INSTRUCTIONS TO FOLLOW
Without leaving out a single line, restate the entries below exactly.

Stored data

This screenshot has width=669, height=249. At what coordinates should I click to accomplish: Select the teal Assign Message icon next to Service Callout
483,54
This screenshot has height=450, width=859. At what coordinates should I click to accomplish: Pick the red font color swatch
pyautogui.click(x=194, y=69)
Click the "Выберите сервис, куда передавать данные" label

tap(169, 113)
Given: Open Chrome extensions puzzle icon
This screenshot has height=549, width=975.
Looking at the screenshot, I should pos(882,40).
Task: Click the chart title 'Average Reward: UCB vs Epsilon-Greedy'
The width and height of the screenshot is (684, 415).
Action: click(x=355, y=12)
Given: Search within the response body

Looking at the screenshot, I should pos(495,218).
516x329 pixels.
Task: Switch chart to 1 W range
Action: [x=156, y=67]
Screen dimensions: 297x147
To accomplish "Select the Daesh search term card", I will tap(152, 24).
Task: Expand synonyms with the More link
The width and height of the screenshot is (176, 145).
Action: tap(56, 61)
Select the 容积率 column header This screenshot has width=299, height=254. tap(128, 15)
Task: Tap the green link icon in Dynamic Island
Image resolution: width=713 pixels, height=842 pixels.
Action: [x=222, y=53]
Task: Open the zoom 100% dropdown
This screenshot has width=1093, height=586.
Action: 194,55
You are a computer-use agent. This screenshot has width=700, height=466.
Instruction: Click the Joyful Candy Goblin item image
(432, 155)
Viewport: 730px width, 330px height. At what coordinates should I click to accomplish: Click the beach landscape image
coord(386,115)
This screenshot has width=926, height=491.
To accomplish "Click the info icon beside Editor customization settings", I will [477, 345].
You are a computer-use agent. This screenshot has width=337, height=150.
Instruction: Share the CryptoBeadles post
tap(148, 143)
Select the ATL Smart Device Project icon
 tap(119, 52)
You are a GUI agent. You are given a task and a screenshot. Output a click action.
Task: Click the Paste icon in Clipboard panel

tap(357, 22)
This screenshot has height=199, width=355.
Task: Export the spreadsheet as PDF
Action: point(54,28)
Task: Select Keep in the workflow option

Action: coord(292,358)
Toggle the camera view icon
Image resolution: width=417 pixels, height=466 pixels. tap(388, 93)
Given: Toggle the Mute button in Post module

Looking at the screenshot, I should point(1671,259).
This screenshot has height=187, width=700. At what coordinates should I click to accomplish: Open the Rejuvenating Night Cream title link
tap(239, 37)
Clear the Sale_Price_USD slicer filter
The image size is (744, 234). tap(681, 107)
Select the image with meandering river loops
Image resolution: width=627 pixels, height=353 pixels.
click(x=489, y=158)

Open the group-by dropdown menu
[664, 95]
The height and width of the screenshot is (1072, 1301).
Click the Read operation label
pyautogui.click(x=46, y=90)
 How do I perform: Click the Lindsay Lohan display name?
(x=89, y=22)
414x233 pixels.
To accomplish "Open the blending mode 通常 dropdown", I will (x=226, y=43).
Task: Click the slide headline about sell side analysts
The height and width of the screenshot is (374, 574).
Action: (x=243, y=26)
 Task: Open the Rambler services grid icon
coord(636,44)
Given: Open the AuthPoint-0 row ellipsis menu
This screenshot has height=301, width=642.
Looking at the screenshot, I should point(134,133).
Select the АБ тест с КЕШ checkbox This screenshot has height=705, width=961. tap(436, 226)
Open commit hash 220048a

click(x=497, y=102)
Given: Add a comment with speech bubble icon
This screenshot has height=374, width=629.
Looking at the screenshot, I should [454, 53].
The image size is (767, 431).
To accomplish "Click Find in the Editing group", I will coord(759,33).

ANSWER SPACE
This screenshot has width=669, height=249. At what coordinates should I click to accomplish: Select the teal Assign Message icon next to Service Callout
483,54
This screenshot has height=450, width=859. At what coordinates should I click to accomplish: Pick the red font color swatch
pyautogui.click(x=194, y=69)
Click the "Выберите сервис, куда передавать данные" label

tap(169, 113)
Given: Open Chrome extensions puzzle icon
This screenshot has height=549, width=975.
Looking at the screenshot, I should pos(882,40).
Task: Click the chart title 'Average Reward: UCB vs Epsilon-Greedy'
The width and height of the screenshot is (684, 415).
Action: click(x=355, y=12)
Given: Search within the response body

Looking at the screenshot, I should pos(495,218).
516x329 pixels.
Task: Switch chart to 1 W range
Action: [x=156, y=67]
Screen dimensions: 297x147
To accomplish "Select the Daesh search term card", I will tap(152, 24).
Task: Expand synonyms with the More link
The width and height of the screenshot is (176, 145).
Action: tap(56, 61)
Select the 容积率 column header This screenshot has width=299, height=254. tap(128, 15)
Task: Tap the green link icon in Dynamic Island
Image resolution: width=713 pixels, height=842 pixels.
Action: [x=222, y=53]
Task: Open the zoom 100% dropdown
This screenshot has width=1093, height=586.
Action: 194,55
You are a computer-use agent. This screenshot has width=700, height=466.
Instruction: Click the Joyful Candy Goblin item image
(432, 155)
Viewport: 730px width, 330px height. At what coordinates should I click to accomplish: Click the beach landscape image
coord(386,115)
This screenshot has width=926, height=491.
To accomplish "Click the info icon beside Editor customization settings", I will [477, 345].
You are a computer-use agent. This screenshot has width=337, height=150.
Instruction: Share the CryptoBeadles post
tap(148, 143)
Select the ATL Smart Device Project icon
 tap(119, 52)
You are a GUI agent. You are given a task and a screenshot. Output a click action.
Task: Click the Paste icon in Clipboard panel

tap(357, 22)
This screenshot has height=199, width=355.
Task: Export the spreadsheet as PDF
Action: point(54,28)
Task: Select Keep in the workflow option

Action: coord(292,358)
Toggle the camera view icon
Image resolution: width=417 pixels, height=466 pixels. tap(388, 93)
Given: Toggle the Mute button in Post module

Looking at the screenshot, I should point(1671,259).
This screenshot has height=187, width=700. At what coordinates should I click to accomplish: Open the Rejuvenating Night Cream title link
tap(239, 37)
Clear the Sale_Price_USD slicer filter
The image size is (744, 234). tap(681, 107)
Select the image with meandering river loops
Image resolution: width=627 pixels, height=353 pixels.
click(x=489, y=158)

Open the group-by dropdown menu
[664, 95]
The height and width of the screenshot is (1072, 1301).
Click the Read operation label
pyautogui.click(x=46, y=90)
 How do I perform: Click the Lindsay Lohan display name?
(x=89, y=22)
414x233 pixels.
To accomplish "Open the blending mode 通常 dropdown", I will (x=226, y=43).
Task: Click the slide headline about sell side analysts
The height and width of the screenshot is (374, 574).
Action: (x=243, y=26)
 Task: Open the Rambler services grid icon
coord(636,44)
Given: Open the AuthPoint-0 row ellipsis menu
This screenshot has height=301, width=642.
Looking at the screenshot, I should point(134,133).
Select the АБ тест с КЕШ checkbox This screenshot has height=705, width=961. tap(436, 226)
Open commit hash 220048a

click(x=497, y=102)
Given: Add a comment with speech bubble icon
This screenshot has height=374, width=629.
Looking at the screenshot, I should [454, 53].
The image size is (767, 431).
To accomplish "Click Find in the Editing group", I will coord(759,33).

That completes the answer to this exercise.